Per superare questo stupore, le famiglie cercano risposte. Hanno deciso di raccogliere indizi. Come Fatia Alcabelard. Sa che una telecamera a circuito chiuso ha registrato l’arresto di suo padre, Claude Jean-Pierre. Il pensionato di 67 anni morì dopo un controllo del traffico in pieno giorno a Deshaies, in Guadalupa, nel novembre 2020. Le immagini mostrano un gendarme che estrae l’uomo dal suo veicolo quando non oppone resistenza apparente. Claudio è alto. Il suo collo bloccato nella cabina. Fratture sono state osservate durante il suo trattamento dai servizi di emergenza. Per Fatia la polizia non si sarebbe mai permessa di agire con tanta violenza contro gli abitanti dei bei quartieri della metropoli.
Ho visto più famiglie crollare che superare le prove della via crucis. Come Franck Lambin, che muore di dolore, tanto che il suo corpo sembra lasciarsi andare. Suo figlio Allan, 19 anni, è morto alla stazione di polizia di Saint-Malo (35) dopo un intervento muscolare. Franck era nella cella accanto la notte del 9 febbraio 2019. Già vedovo, ha sentito l’ultimo respiro del suo unico figlio. La sua casa è diventata un mausoleo per suo figlio. Passa il giorno con la morfina e la notte dorme con gli antidepressivi. Ha presentato sei denunce e sta cercando di lottare per la giustizia e la verità per Allan. Ma la lotta sembra troppo pesante per la sua salute.

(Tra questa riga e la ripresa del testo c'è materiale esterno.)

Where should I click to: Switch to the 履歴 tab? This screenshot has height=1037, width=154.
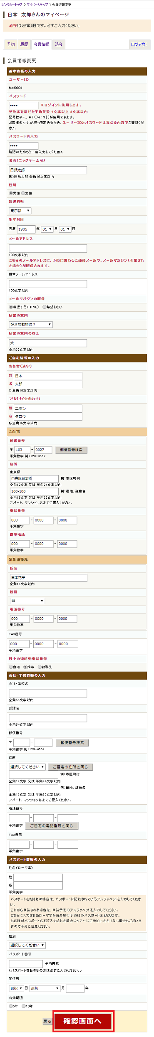click(24, 44)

Anche Zorah El Yamni credeva che sarebbe morta di dolore. Ha perso il figlio Wissam nel gennaio 2012 a Clermont-Ferrand (63). Arrestato dalla polizia la notte del 31 dicembre, morì pochi giorni dopo in ospedale. Nella sua autopsia si trovano fratture e tracce di strangolamento. Aveva 30 anni, sposato, camionista. Sua madre continua a pensarci. Per sopravvivere, da 11 anni, si è gettata anima e corpo nella lotta per avere giustizia per suo figlio. Perché è morto nell’indifferenza? Perché non c’è stato alcun processo? Perché si rifiutano di chiarire la morte di Wissam? Rinunciare e rassegnarsi è una tentazione perpetua. Tuttavia, Zorah e la sua famiglia hanno appena assunto un nuovo avvocato e rilanciato la procedura.
In fondo, per tutti loro è un lutto insostenibile. Come ricostruire anche quando le circostanze di questi drammi non sono chiarite? La giustizia svolge indagini succinte nella maggior parte dei casi. Come nel caso Gaye Camara. Quasi tre anni dopo la sua morte, il tribunale ha accolto l’autodifesa e ha archiviato il caso. Un’archiviazione significa che non ci saranno indagini. «Questo significa che non è successo niente. Non ci può essere archiviazione quando c’è la morte di un uomo”, continua a ripetere Mahamadou Camara, suo fratello maggiore. Ma la maggior parte delle famiglie lotta con questo. Nonostante le prove e i testimoni, la versione delle famiglie si oppone sistematicamente a quella della polizia e quindi dello Stato. Davide contro Golia. E infine, la luce non viene mai fatta.
Questa raccolta di storie familiari e intime racconta anche i dolori di tante altre famiglie, che seguono questa stessa via crucis. Zyed, Bouna, Moushin, Larami, Lamine, Amine, Malik, Adama, Ibo, Romain, Angélo, Babakar, Mehdi, Nico, Steve, Yanis, Shaoyao, Rémi, Naguib, Aboubacar, Adam, Fatih, Maicol, Souheil, Zineb. L’elenco è troppo lungo e non può essere esaustivo. Conosci i loro nomi? Le loro storie? Le loro facce ? Sono morti tutti dopo l’intervento della polizia.
Il documentario racconta la loro storia.
StreetPress documenta le morti della polizia
In un articolo del 2017, è stato detto che in 10 anni, 47 uomini disarmati erano morti a seguito di un intervento muscolare della polizia.
Nel 2019, StreetPress ha registrato sette decessi avvenuti durante gli interventi delle forze dell’ordine.
Per trovare la storia dei litigi delle famiglie, clicca sui loro nomi. ADAMA, AMINE, ANGELO, BABACAR, GAYE, IBO, KLODO, LAMINE, MEHDI, ROMAIN, SABRI, SHAOYAO, STEVE, YANIS, WISSAM (clicca sul link qui).